─── RECORDS ───

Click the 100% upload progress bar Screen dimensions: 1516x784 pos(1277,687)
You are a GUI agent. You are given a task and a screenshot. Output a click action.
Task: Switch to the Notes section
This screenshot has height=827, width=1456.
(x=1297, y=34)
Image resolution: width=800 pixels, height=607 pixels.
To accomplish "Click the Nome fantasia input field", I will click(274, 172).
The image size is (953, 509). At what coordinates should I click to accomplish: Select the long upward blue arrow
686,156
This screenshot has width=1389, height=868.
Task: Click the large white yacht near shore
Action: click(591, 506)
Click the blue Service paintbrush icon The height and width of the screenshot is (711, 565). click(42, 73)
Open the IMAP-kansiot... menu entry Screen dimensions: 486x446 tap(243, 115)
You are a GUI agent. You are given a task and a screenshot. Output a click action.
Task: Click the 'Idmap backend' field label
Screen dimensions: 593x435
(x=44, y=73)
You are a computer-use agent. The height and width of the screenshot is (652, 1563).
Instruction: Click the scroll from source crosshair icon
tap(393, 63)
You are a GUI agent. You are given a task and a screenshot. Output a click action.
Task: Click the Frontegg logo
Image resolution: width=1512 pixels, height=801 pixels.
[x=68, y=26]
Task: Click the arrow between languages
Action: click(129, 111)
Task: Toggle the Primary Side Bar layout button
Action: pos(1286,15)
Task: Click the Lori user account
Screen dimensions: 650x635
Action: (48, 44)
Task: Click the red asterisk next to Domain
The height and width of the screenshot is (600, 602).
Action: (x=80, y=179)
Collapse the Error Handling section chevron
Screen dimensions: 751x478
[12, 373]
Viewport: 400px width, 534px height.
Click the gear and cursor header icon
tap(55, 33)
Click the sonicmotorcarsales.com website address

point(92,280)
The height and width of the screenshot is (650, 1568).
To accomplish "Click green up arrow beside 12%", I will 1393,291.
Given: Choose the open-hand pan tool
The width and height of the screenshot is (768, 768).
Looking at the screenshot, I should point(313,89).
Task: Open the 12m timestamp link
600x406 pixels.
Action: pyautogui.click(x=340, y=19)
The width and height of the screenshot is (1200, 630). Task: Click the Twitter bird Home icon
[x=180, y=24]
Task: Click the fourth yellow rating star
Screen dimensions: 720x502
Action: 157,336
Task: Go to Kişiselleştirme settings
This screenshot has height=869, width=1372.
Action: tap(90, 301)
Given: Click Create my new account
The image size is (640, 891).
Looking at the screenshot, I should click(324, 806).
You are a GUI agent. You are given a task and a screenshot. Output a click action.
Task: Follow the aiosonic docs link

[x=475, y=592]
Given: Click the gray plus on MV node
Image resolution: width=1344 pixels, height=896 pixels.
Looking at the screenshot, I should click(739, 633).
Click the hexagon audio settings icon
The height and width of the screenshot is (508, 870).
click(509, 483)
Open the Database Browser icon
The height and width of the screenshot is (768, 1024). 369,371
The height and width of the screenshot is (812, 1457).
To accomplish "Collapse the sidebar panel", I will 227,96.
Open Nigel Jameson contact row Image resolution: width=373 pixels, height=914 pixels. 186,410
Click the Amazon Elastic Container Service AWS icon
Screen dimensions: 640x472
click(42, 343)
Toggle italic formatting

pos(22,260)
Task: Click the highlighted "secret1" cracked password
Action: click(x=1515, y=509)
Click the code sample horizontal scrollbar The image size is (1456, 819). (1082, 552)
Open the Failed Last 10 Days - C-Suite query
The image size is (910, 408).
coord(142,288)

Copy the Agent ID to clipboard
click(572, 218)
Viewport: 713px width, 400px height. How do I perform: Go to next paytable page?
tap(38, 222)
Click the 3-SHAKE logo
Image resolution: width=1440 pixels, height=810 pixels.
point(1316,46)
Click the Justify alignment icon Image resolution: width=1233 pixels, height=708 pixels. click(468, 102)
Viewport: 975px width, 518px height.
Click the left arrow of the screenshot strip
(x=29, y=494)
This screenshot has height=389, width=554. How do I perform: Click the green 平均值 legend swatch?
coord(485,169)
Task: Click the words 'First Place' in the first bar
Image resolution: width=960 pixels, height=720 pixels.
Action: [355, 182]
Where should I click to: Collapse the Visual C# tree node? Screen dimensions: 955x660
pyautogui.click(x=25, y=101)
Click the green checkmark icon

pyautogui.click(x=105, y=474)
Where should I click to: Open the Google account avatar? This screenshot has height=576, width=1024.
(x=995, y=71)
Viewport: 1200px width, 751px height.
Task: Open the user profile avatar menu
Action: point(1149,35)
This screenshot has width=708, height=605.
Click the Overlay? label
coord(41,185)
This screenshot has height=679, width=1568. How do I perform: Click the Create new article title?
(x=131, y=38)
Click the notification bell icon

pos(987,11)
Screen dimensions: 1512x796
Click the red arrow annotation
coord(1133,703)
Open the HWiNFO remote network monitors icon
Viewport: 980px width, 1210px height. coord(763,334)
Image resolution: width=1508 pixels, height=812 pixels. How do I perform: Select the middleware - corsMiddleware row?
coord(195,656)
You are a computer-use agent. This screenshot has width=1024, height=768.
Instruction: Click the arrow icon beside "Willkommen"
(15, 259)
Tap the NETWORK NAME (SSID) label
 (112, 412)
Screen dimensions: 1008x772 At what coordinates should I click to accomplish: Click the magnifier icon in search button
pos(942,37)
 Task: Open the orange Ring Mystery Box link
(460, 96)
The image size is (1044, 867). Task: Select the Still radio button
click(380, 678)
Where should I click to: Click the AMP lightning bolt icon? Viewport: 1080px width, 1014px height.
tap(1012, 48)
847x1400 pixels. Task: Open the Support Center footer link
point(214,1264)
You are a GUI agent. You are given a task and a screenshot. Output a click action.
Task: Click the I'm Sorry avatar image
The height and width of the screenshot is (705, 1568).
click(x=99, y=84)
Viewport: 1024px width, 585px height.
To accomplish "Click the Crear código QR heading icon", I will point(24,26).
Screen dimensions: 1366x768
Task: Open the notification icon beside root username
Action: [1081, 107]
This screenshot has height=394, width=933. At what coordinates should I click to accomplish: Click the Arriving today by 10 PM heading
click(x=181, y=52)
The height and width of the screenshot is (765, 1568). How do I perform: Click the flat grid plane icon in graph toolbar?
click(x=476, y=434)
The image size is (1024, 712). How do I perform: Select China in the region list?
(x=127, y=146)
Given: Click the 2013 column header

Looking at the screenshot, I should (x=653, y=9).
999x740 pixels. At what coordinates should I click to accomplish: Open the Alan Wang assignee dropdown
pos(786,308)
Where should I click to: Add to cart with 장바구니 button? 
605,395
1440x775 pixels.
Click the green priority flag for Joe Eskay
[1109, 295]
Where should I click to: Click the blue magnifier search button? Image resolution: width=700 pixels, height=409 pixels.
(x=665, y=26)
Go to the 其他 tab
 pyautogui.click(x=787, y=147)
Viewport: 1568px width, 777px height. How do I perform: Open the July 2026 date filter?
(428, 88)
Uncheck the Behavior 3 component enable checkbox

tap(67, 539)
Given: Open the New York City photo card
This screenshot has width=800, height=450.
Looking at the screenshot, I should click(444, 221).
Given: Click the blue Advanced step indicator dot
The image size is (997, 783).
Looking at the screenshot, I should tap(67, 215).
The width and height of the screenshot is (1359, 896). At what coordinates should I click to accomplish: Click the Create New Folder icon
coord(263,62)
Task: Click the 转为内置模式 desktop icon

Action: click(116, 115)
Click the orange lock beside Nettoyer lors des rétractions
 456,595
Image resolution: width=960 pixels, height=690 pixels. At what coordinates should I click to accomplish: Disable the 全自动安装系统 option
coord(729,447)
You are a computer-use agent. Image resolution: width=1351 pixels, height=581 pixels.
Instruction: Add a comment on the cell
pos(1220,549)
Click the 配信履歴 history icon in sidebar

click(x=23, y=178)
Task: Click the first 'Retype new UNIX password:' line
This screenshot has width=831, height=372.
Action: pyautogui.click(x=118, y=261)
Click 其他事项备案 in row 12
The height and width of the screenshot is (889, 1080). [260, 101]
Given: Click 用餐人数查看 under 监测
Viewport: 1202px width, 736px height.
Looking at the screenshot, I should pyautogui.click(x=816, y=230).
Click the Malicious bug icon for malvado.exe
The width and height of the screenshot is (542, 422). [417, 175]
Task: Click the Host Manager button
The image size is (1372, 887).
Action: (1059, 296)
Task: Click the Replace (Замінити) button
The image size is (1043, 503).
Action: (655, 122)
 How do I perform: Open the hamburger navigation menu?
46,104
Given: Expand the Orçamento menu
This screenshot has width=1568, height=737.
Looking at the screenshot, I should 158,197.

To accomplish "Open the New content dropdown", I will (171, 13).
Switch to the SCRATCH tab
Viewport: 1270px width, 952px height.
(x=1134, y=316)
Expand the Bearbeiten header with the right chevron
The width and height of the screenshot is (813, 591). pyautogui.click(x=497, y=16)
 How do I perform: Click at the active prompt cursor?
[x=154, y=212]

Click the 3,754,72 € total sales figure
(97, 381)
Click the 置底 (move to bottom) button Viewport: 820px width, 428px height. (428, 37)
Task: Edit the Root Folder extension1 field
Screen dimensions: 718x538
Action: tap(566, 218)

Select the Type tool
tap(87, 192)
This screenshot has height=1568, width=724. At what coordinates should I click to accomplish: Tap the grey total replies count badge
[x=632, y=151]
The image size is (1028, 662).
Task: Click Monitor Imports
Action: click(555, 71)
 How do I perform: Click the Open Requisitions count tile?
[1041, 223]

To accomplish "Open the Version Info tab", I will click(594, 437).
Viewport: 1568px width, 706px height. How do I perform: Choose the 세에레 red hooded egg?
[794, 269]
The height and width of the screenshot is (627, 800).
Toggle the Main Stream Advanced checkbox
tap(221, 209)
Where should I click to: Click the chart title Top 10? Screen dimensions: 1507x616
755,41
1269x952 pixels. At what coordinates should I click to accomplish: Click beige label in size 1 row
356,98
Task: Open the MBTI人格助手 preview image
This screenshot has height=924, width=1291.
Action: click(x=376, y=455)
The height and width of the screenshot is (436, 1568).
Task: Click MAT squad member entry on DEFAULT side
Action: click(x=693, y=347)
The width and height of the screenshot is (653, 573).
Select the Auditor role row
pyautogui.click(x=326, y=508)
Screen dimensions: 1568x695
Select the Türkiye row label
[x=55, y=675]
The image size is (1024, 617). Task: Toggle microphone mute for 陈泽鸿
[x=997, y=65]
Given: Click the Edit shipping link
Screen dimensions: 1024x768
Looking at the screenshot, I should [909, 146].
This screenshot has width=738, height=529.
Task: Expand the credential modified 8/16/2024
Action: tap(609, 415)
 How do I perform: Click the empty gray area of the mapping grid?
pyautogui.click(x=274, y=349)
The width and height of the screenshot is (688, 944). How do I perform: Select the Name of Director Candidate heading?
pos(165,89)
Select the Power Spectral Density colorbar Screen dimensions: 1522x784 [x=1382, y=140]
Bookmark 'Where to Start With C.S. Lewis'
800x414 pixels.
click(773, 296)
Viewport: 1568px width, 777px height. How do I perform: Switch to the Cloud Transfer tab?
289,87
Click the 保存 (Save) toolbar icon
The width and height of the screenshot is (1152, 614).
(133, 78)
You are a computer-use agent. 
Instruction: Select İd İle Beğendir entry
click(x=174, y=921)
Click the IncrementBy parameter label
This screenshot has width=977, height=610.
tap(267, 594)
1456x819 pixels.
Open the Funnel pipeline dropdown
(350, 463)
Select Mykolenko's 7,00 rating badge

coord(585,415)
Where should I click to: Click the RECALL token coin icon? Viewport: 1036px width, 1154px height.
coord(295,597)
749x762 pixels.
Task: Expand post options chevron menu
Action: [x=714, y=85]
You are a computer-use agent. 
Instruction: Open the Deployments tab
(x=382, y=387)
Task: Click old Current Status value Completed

───

> _YOUR OBJECTIVE_: Convert the records above into a JSON list of strings, one string per line and no blank lines. Begin at the line that contains "Given: Open the New York City photo card" and stop after the line that contains "Looking at the screenshot, I should tap(67, 215).".

> _THE RESULT_:
[
  "Given: Open the New York City photo card",
  "This screenshot has width=800, height=450.",
  "Looking at the screenshot, I should click(444, 221).",
  "Given: Click the blue Advanced step indicator dot",
  "The image size is (997, 783).",
  "Looking at the screenshot, I should tap(67, 215)."
]